• _PROVIDED RECORDS_
—————

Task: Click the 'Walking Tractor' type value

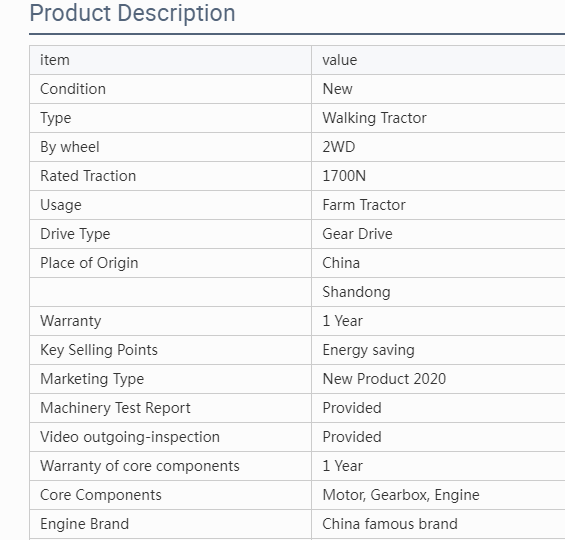Action: point(374,118)
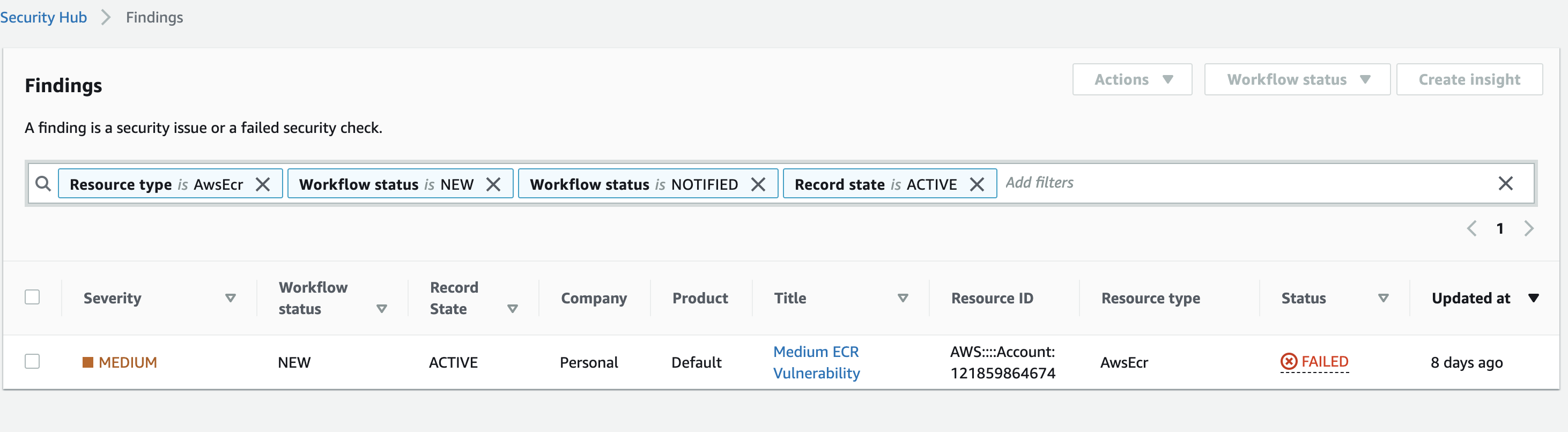The height and width of the screenshot is (432, 1568).
Task: Check the MEDIUM severity finding row
Action: tap(32, 361)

—————

• _STATED GOAL_
List every line of the material that contains the string "Task".

• _FINISHED EXERCISE_
Task: Click the 'Walking Tractor' type value
Task: Check the MEDIUM severity finding row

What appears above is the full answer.